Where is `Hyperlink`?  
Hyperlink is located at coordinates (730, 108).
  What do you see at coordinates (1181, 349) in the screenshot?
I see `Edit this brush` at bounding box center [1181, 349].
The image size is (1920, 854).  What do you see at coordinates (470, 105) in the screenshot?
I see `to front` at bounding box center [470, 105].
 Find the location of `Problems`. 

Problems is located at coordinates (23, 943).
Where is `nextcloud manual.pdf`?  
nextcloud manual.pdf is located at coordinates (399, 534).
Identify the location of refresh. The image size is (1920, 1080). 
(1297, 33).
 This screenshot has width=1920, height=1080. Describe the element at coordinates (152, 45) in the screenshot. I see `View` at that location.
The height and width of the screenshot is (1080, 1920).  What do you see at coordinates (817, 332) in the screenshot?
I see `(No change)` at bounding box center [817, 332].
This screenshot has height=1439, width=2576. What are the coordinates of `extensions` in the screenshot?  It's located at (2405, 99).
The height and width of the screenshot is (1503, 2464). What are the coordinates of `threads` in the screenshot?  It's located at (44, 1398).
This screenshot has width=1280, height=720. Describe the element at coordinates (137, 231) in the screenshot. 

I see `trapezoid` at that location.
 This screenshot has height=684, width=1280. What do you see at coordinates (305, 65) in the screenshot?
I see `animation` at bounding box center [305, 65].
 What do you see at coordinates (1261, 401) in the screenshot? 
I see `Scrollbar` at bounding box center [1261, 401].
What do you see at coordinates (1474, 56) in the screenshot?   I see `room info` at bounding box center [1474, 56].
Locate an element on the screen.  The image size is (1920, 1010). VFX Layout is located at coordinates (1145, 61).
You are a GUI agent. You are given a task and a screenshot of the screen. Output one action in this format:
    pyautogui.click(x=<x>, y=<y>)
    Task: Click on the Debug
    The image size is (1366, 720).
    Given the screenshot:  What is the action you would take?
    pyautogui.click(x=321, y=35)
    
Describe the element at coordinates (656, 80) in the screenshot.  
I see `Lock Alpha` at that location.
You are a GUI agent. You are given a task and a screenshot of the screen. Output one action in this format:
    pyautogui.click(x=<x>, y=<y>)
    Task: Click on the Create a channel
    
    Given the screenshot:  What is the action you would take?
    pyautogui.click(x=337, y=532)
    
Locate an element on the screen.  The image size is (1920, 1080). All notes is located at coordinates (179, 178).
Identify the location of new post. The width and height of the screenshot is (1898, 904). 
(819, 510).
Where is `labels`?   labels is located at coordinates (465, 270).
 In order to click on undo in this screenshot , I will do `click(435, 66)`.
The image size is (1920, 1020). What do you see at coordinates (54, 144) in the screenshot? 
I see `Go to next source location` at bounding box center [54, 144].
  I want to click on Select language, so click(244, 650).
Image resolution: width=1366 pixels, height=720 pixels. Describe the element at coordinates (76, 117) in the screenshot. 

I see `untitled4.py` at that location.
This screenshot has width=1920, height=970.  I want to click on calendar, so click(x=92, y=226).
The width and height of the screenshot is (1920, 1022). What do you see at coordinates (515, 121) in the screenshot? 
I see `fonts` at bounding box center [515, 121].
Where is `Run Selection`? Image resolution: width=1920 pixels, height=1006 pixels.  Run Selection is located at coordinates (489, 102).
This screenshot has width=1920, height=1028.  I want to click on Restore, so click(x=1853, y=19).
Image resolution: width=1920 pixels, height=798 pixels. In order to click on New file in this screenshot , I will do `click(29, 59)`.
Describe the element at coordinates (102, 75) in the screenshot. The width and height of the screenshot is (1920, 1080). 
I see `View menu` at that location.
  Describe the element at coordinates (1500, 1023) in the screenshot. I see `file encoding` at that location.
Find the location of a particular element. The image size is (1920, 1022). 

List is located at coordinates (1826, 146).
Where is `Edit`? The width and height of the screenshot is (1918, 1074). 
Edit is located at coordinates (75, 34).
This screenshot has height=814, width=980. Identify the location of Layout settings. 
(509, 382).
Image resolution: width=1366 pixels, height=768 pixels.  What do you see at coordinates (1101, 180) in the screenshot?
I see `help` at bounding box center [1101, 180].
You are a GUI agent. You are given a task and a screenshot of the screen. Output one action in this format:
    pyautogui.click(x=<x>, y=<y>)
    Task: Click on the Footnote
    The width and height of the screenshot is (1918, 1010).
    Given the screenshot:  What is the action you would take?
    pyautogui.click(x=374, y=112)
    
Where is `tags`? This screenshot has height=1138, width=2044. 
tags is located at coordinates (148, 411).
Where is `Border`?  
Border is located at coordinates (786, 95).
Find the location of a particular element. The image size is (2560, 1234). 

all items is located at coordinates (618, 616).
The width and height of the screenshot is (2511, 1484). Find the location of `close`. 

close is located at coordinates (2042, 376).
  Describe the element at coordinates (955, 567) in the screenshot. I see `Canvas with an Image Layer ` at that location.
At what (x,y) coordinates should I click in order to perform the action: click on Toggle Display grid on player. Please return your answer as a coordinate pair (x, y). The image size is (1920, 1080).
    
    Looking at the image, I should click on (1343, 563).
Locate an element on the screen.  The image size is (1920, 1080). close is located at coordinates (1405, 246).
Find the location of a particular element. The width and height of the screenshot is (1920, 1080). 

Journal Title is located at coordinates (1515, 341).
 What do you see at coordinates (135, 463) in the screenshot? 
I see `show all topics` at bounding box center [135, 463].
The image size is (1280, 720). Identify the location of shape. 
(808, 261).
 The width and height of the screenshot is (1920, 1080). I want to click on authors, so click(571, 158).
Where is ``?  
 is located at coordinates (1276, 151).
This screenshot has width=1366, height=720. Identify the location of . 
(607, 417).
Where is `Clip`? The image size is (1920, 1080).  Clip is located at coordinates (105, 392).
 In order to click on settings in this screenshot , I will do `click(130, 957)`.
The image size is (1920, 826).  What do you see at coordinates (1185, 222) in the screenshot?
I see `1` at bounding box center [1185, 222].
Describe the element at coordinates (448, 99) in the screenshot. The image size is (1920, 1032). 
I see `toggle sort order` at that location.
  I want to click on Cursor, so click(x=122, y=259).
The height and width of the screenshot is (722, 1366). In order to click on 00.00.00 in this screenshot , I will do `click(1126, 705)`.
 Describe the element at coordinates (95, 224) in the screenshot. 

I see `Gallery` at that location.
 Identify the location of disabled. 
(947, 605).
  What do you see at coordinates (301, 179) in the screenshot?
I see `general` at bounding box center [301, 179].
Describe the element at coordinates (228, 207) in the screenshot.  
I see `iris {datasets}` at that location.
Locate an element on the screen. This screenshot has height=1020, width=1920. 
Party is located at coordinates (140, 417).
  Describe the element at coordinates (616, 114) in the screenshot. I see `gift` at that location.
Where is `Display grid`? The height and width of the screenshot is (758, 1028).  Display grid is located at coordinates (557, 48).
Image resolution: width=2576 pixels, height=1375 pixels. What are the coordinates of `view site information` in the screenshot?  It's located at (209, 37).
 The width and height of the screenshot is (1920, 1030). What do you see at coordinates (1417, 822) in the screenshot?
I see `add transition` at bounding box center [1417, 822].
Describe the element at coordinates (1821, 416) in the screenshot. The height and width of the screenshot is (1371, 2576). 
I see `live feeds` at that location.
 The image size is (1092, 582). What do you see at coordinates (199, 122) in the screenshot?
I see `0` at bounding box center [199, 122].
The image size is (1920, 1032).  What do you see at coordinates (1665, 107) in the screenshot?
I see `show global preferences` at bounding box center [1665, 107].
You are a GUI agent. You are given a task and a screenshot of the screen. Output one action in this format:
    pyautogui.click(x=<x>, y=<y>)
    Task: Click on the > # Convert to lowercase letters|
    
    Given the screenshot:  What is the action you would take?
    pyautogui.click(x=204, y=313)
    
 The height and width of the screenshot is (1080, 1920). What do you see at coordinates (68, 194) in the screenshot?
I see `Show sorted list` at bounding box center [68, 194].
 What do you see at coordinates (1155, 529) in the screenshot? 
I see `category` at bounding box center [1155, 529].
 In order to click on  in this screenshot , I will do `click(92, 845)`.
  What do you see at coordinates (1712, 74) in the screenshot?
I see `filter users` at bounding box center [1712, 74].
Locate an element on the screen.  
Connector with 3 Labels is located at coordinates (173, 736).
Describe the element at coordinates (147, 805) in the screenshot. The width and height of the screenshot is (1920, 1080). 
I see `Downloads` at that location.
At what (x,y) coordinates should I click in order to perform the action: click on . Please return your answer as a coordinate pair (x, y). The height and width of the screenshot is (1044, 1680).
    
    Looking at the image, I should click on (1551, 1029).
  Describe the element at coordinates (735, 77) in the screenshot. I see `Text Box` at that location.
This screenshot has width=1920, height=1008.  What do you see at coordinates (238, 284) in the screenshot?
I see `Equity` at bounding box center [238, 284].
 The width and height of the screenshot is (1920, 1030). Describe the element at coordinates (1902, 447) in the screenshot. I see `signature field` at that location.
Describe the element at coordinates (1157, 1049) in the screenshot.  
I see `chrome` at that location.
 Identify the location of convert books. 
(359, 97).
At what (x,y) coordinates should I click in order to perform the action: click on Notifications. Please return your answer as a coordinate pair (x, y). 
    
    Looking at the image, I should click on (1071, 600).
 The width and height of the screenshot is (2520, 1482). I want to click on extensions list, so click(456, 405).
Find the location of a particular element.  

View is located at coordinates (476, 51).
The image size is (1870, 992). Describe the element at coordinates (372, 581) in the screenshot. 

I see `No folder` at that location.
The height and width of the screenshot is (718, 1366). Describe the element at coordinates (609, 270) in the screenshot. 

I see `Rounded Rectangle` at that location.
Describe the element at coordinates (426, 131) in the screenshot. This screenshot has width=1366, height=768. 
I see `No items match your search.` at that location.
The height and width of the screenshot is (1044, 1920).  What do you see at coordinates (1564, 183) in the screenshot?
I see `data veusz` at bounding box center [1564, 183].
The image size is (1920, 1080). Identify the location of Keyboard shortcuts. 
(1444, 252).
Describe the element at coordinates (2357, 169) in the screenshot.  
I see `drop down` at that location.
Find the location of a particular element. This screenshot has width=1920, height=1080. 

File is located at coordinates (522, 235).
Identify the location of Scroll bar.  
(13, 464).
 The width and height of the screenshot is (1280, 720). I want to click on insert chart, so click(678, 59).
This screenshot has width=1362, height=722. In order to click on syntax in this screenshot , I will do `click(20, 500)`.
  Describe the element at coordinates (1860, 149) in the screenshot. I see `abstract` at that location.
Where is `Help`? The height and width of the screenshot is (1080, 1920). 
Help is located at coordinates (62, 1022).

**What you are asked to do**
Quote the records word for word, from their first line through the line that contains "nextcloud manual.pdf is", including both ends.

**Exercise output**
Where is `Hyperlink`?  
Hyperlink is located at coordinates (730, 108).
  What do you see at coordinates (1181, 349) in the screenshot?
I see `Edit this brush` at bounding box center [1181, 349].
The image size is (1920, 854).  What do you see at coordinates (470, 105) in the screenshot?
I see `to front` at bounding box center [470, 105].
 Find the location of `Problems`. 

Problems is located at coordinates (23, 943).
Where is `nextcloud manual.pdf`?  
nextcloud manual.pdf is located at coordinates (399, 534).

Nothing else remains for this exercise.